** Text shown **
--------
Released earlier this year, a sequel/prequel to Tere Bin Laden (2010); which came before, the actual Osama Bin Laden was killed; this is a hilarious movie, about what happens post the death of this, FBI’s, most wanted terrorist. Both, the Americans, and a Taliban arms dealer, try to get hold of a Bin Laden look-alike, an Indian actor (played by Pradhuman Singh). The Americans want to film, the death of the fake bin Laden, to prove to the world, that they’ve actually killed, this founder of al-Qaeda, whilst the arms dealer, wants to use the doppelganger, as proof, that Bin Laden is still alive.
--------
** Data shown **
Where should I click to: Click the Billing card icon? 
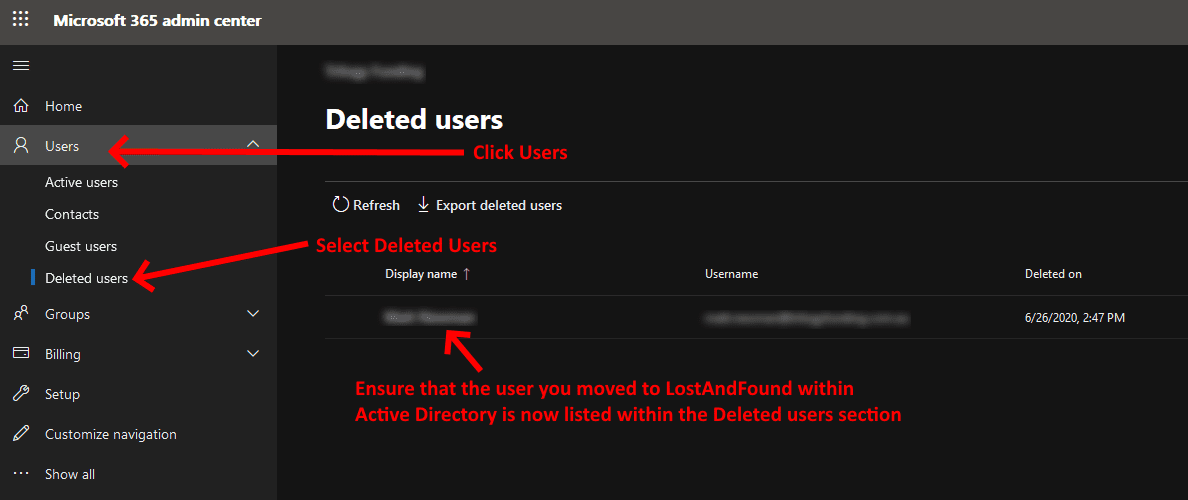click(21, 354)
--------
** What you will do **
a: Write out the stretch of the film summary from "Released earlier this" through "is still alive.".
b: Translate this sentence from the film summary into Spanish: "Both, the Americans, and a Taliban arms dealer, try to get hold of a Bin Laden look-alike, an Indian actor (played by Pradhuman Singh)."
c: According to the film summary, what does the Taliban arms dealer want to use the doppelganger for?
The data comes from a source separate from the film summary.

** Task answers **
a:
Released earlier this year, a sequel/prequel to Tere Bin Laden (2010); which came before, the actual Osama Bin Laden was killed; this is a hilarious movie, about what happens post the death of this, FBI’s, most wanted terrorist. Both, the Americans, and a Taliban arms dealer, try to get hold of a Bin Laden look-alike, an Indian actor (played by Pradhuman Singh). The Americans want to film, the death of the fake bin Laden, to prove to the world, that they’ve actually killed, this founder of al-Qaeda, whilst the arms dealer, wants to use the doppelganger, as proof, that Bin Laden is still alive.

b: Tanto los estadounidenses como un traficante de armas talibán intentan hacerse con un doble de Bin Laden, un actor indio (interpretado por Pradhuman Singh).

c: As proof that Bin Laden is still alive.